-->








355 Tahun Negeri Susoh: Dari Darul Qarar ke Darussalam

03 November, 2021, 07.50 WIB Last Updated 2021-11-03T01:09:11Z
Acara pernikahan Teuku Muhammad Ali bin Datok Lampoh dan Cut Hasnah binti Teuku Umar di Kampung Pinang Susoh 1900
SUSOH dalam letak geografisnya berada di utara Tapaktuan, negeri ini sadah mengalami runtutan sejarah yang panjang, dari mulai terbentuknya dan menjadi negeri yang makmur, sampai ketika Susoh sekarang yang hanya sebuah kecamatan di kabupaten Aceh Barat Daya. Kemegahan nama Susoh tenggelam dalam sejarah, hal ini disebabkan oleh sedikitnya literatur yang menjelaskan keberadaan negeri ini dan pembelokan sejarah yang datang akibat banyaknya Oral Story (cerita dari mulut ke mulut) di kalangan masyarakat.

Tidak terasa waktu berjalan begitu cepat, per 3 November 2021 umur negeri Susoh sudah mencapai angka 355 tahun. Waktu yang tidak sedikit untuk sebuah peradaban, sebuah negeri yang pertama berdiri dipantai Barat Selatan Aceh. Negeri Susoh didirikan oleh Datuk Baginda dan Datuk Tuha yang awal kedatangannya dimulai sejak tahun 1665 M dari Pariaman Sumatera Barat, hingga sampai ke daratan ini ditahun 1666 M.

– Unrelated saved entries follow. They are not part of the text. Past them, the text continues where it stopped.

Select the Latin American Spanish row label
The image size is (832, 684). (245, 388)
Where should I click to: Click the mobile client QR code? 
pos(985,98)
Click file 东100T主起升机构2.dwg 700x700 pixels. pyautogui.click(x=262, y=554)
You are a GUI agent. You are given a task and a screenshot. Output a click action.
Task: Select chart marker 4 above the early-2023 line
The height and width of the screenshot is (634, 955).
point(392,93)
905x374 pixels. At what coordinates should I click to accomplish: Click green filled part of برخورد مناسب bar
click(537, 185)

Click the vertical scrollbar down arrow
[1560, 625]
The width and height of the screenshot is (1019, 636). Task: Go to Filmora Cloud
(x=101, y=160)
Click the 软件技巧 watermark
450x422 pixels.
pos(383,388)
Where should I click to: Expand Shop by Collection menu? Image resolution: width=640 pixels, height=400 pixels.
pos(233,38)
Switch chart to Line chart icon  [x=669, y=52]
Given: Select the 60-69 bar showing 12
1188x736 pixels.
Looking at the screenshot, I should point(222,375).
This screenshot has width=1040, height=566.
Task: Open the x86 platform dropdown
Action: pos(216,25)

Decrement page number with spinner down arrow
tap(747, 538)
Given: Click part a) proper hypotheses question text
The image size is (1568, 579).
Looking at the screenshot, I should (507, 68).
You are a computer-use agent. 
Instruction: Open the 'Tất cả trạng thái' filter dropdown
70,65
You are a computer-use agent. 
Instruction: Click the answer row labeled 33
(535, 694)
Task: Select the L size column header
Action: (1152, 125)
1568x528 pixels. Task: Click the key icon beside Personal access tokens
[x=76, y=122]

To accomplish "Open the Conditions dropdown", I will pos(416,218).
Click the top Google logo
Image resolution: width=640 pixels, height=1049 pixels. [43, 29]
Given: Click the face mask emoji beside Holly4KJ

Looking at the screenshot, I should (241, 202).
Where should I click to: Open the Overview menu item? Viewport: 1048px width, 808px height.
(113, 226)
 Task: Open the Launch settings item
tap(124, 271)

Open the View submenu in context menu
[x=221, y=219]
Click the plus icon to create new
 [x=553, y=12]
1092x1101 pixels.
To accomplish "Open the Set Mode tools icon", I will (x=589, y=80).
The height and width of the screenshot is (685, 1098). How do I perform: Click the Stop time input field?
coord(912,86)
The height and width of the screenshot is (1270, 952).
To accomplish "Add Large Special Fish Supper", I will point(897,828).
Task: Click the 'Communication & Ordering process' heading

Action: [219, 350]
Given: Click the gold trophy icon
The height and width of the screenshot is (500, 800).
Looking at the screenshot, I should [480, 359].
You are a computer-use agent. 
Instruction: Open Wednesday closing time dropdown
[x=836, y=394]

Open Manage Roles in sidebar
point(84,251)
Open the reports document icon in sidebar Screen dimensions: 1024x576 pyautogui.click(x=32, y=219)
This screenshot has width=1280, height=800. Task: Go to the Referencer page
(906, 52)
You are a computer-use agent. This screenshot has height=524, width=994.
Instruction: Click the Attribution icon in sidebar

Awal perpindahan ini akibat terjadinya Traktat Painan antara Penghulu Adat Minangkabau dengan Vereenigde Oostindische Compagnie (VOC) di tahun1662 M, perjanjian ini digagas oleh Groenewegen dan Datuk Rangkayo Kaciak disebuah dusun yang diberinama Batang Kapeh. Tujuan dari Traktat Painan adalah untuk mengusir koloni Aceh yang sudah menguasai Alam Minangkabau selama 40 tahun lamanya, di mulai dari masa Sultan Aceh Alaiddin Riayatsyah Al-Qahar dan berakhir pada masa Sultanah Safiatuddin Tajul Alamsyah.

Setelah dirumuskan isi perjanjian tersebut ditahun 1662 M, pada 6 Juli 1663 perjanjian dalam Traktat Painan itu diresmikan di Batavia. Setelah Traktat Painan diperbuat ternyata eksistensi kesultanan Aceh Darussalam masih mempunyai pengaruh yang sangat besar di dalam wilayah Minangkabau, belum ada seorangpun diantara penghulu-penghulu adat yang berani menyerang dan menentang Kesultanan Aceh Darussalam. Pada tahun 1664 Belanda mengirim tiga buah kapal perang ke pantai barat Sumatera yang dipimpin oleh Jacob Gruys untuk memancing pertempuran, pancingan Belanda ini berhasil dikarenakan Sultanah Safituddin Tajul Alamsyah mengirimkan pasukan-pasukannya untuk mengusir Belanda seluruhnya dari Sumatera Barat. 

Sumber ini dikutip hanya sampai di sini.